La decisión del Ministerio de Justicia y Paz de suspender el funcionamiento de las pulperías en las cárceles, conocidas como “comisariatos”, representa un golpe certero contra las redes de poder y corrupción que históricamente han operado en el sistema carcelario.
Las declaraciones del ministro Gerald Campos revelan una realidad preocupante: estos espacios no eran simples tiendas, sino verdaderos centros de operación del crimen organizado.
Con ingresos que podían alcanzar los ¢500 millones, estos establecimientos se habían convertido en instrumentos de extorsión, control y comercio ilegal que amenazaban la seguridad tanto al interior como al exterior de los penales.
Reportes de ganancias de más de ¢1 millón diarios en estas pulperías clandestinas no pueden ser avalados, más aún cuando hay gastos de recursos públicos que no se justifican en la operatividad de estos puntos.
Las “pulperías” revelaban múltiples irregularidades: operaban sin permisos municipales, carecían de patentes comerciales, no pagaban servicios básicos como electricidad, servían como canales para la compra de drogas y generaban grupos de poder que amenazaban a otros privados de libertad.
La valentía de este Gobierno radica precisamente en romper un paradigma histórico.

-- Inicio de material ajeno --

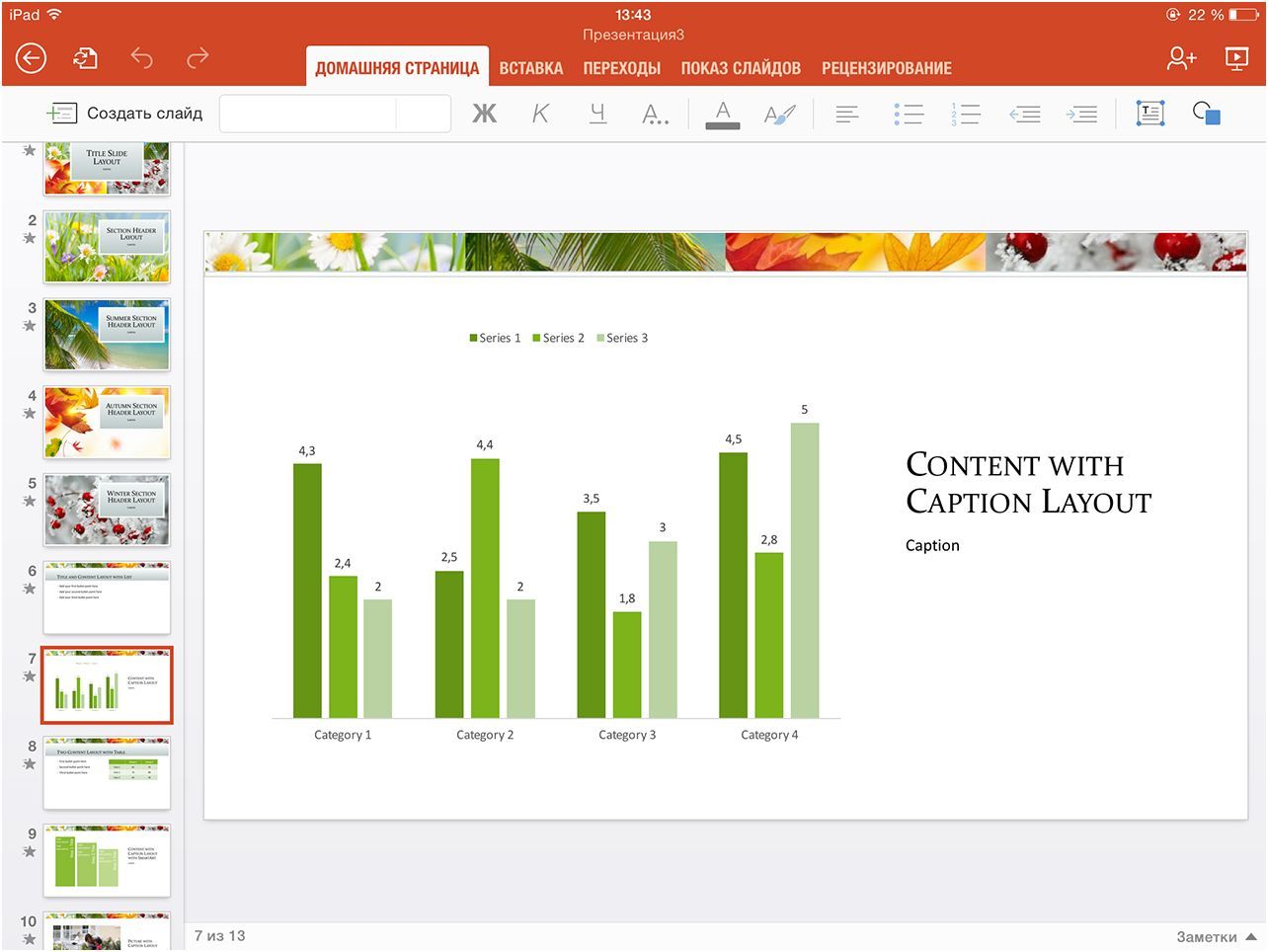The height and width of the screenshot is (952, 1268).
Task: Open more text formatting options (A...)
Action: pyautogui.click(x=655, y=113)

Tal como el propio Campos señaló, es la primera vez que una administración se atreve a detener estas actividades, que sistemáticamente han sido toleradas bajo el manto de una falsa normalidad.
El argumento de que estas acciones vulneran los derechos de los privados de libertad no solo es falaz, sino también peligroso.
Un principio de dignidad no puede significar permitir que al interior de los centros penitenciarios se reproduzcan las mismas dinámicas criminales que originalmente llevaron a estos individuos a la cárcel.
La decisión va más allá de cerrar simples pulperías. Se trata de desarticular estructuras de poder, interrumpir canales de financiamiento del crimen y recuperar el control real de los espacios destinados a la rehabilitación.
La respuesta contundente del presidente Rodrigo Chaves, enfrentando incluso amenazas de muerte, demuestra que existe una voluntad política seria para transformar el sistema penitenciario.
No se trata de una medida improvisada, sino de una estrategia calculada para recuperar la gobernabilidad en los penales.
Es crucial que la sociedad costarricense respalde estas acciones. No debemos seguir permitiendo que en nuestras cárceles se reproduzcan microeconomías delictivas que socavan cualquier posibilidad real de reinserción social.
La institucionalidad debe mantenerse firme. Los intentos de judicializar esta decisión, como el cuestionable fallo del juez Wilbert Granados, no deben ser más que un ruido momentáneo en el camino hacia la transparencia y el orden.